Trego Hot Springs is located in the Black Rock Desert at the location of Trego, Nevada, a former station on the Western Pacific Railroad. The name "Trego" dates from the 1910s, just after the railroad was built. Previously, the springs had names like Hot Springs, Kyles Hot Springs (1864), Butte Spring, and Butte Hot Spring.

Today, Trego is known for its hot springs, which is a long ditch with a soft mud bottom. The springs are at the north end, near the railroad tracks, and the water flows south.
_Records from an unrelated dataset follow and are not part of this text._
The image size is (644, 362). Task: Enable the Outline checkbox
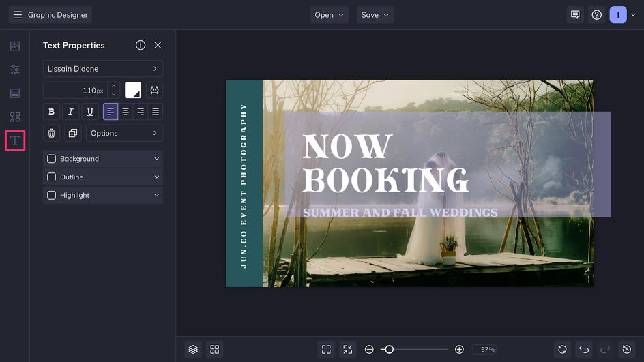[51, 177]
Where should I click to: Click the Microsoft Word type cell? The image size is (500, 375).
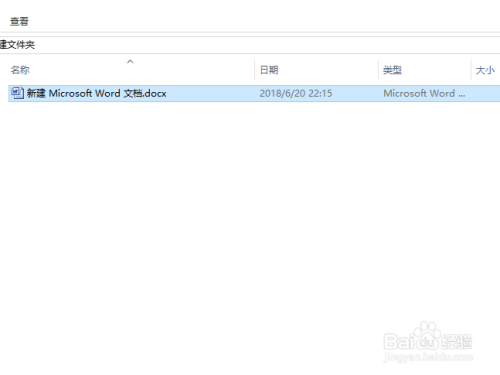coord(424,93)
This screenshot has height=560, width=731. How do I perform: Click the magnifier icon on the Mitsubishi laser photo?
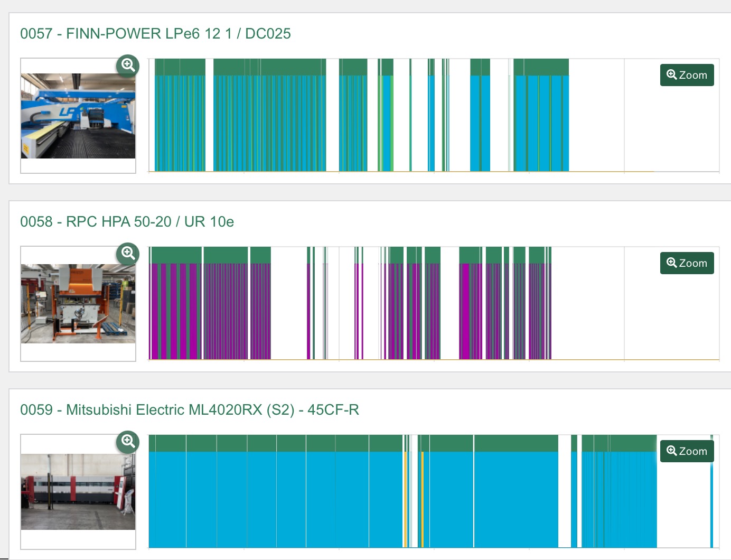point(128,442)
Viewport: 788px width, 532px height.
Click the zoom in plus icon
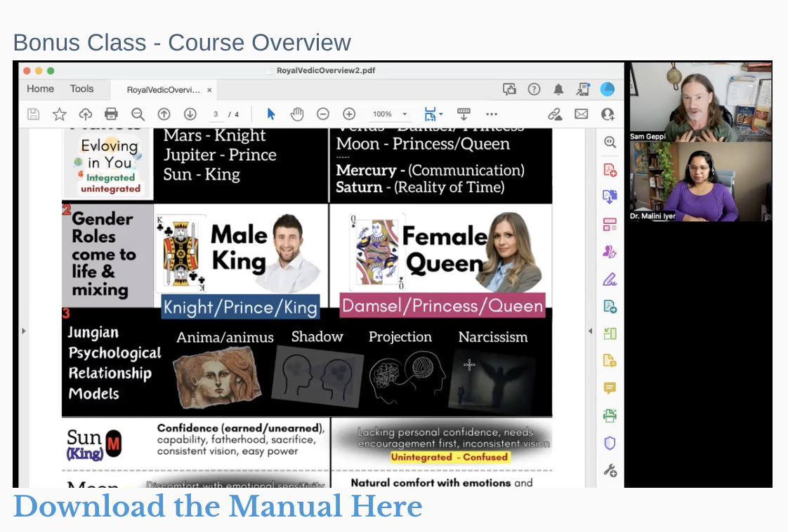tap(349, 114)
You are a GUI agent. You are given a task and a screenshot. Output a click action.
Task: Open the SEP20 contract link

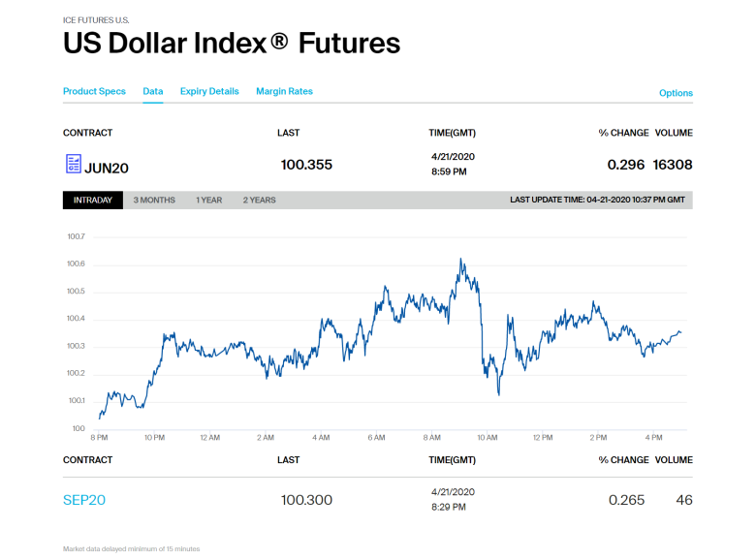(84, 500)
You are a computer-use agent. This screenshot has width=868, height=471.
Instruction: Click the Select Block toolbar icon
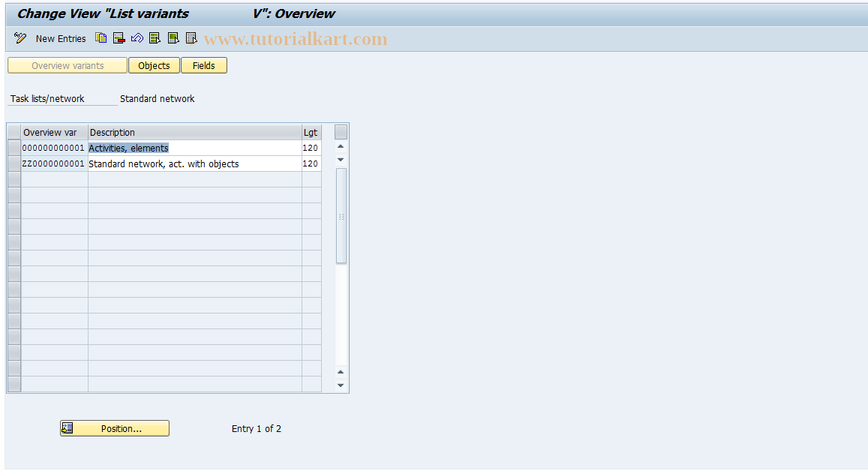[173, 38]
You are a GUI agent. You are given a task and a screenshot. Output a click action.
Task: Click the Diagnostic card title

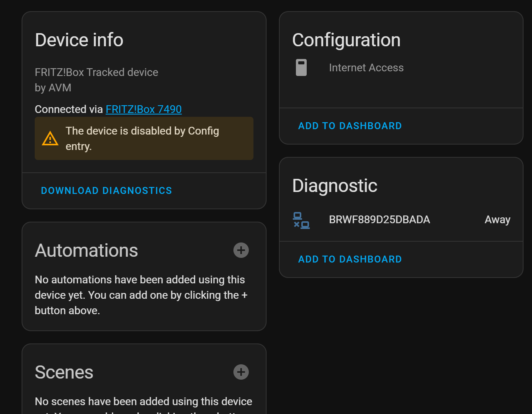tap(334, 186)
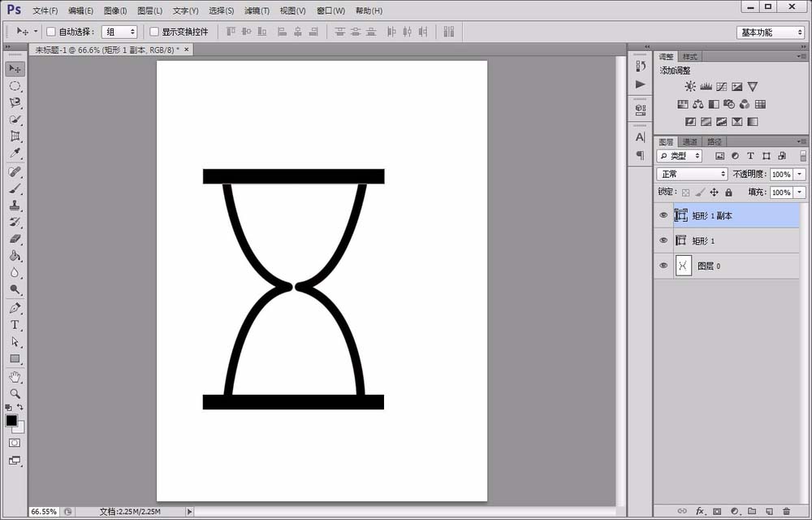
Task: Switch to the 路径 tab
Action: [715, 141]
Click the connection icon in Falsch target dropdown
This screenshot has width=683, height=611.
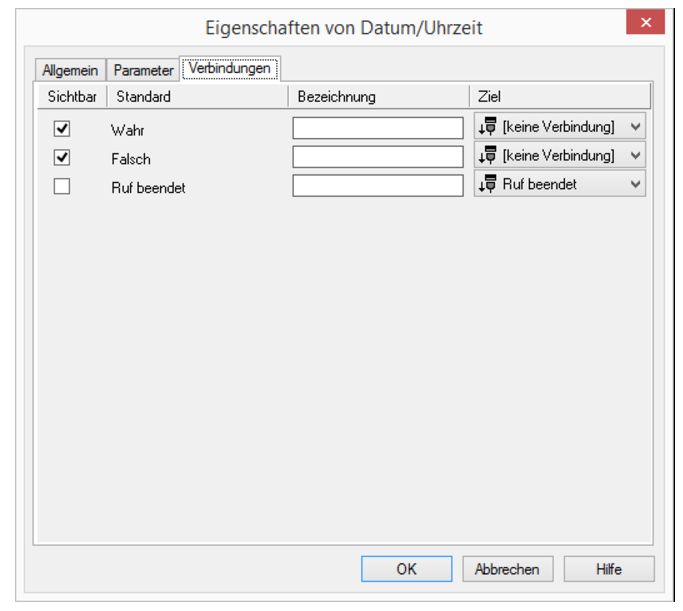(x=488, y=156)
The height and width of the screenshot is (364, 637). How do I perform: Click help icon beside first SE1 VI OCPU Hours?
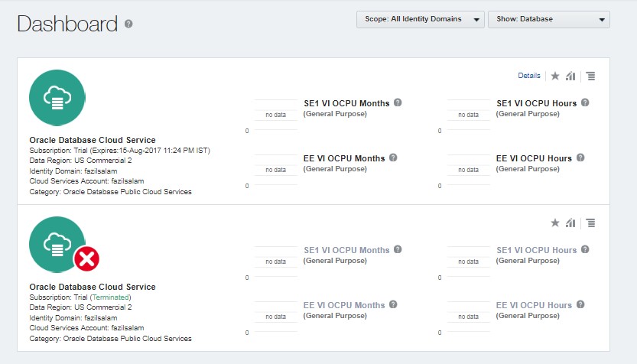tap(585, 103)
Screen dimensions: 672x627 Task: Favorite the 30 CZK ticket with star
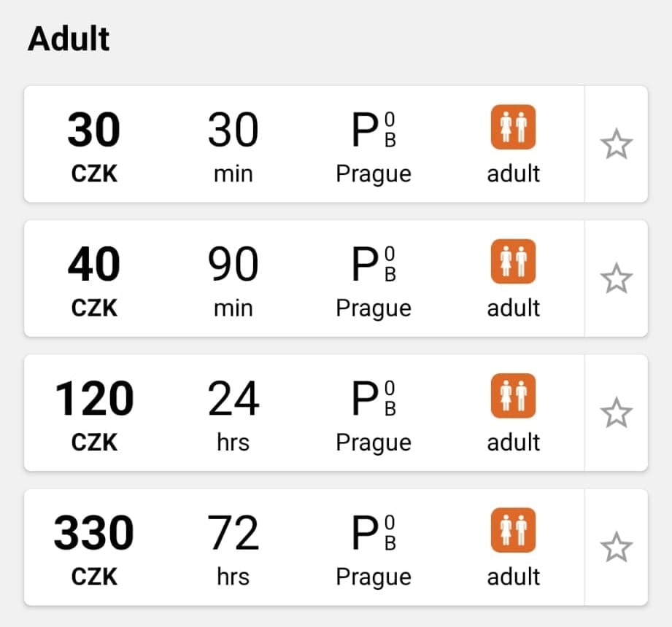pyautogui.click(x=617, y=144)
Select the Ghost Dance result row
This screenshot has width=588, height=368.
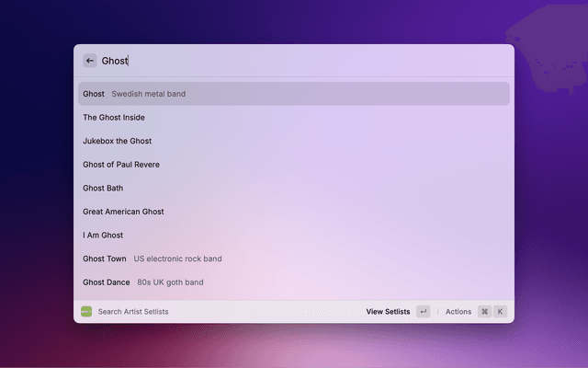tap(293, 282)
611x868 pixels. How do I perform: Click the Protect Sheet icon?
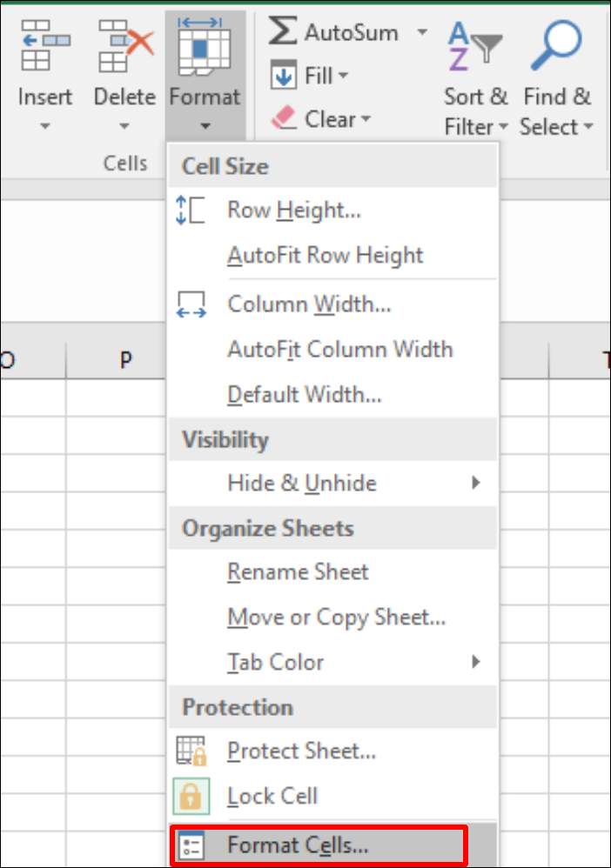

Garside reports that the springs have a temperature of 187F. Unlike nearby Frog Springs at the Garrett Ranch, Trego is on public land.

==History==
The area near the springs were seasonally occupied from 4000 B.P. and 1000 B.P.

Fairfield states that in 1856, Ladue Vary and Fred Hines discovered the springs that were later named Trego Hot Springs when they took a short cut from Granite Creek (now known as Granite Ranch) across the Black Rock Desert playa towards Rabbit Hole Spring. When they arrived at the Humboldt River, the met a wagon train on the Nobles Emigrant Trail. Vary and Hines told the emigrants about the springs, the emigrants took the shortcut and the Nobles trail was adjusted accordingly. "Hot Spr" appears on the 1857 map "Map of the Western Division of the Fort Kearney South Pass and Honey Lake Road" at that location.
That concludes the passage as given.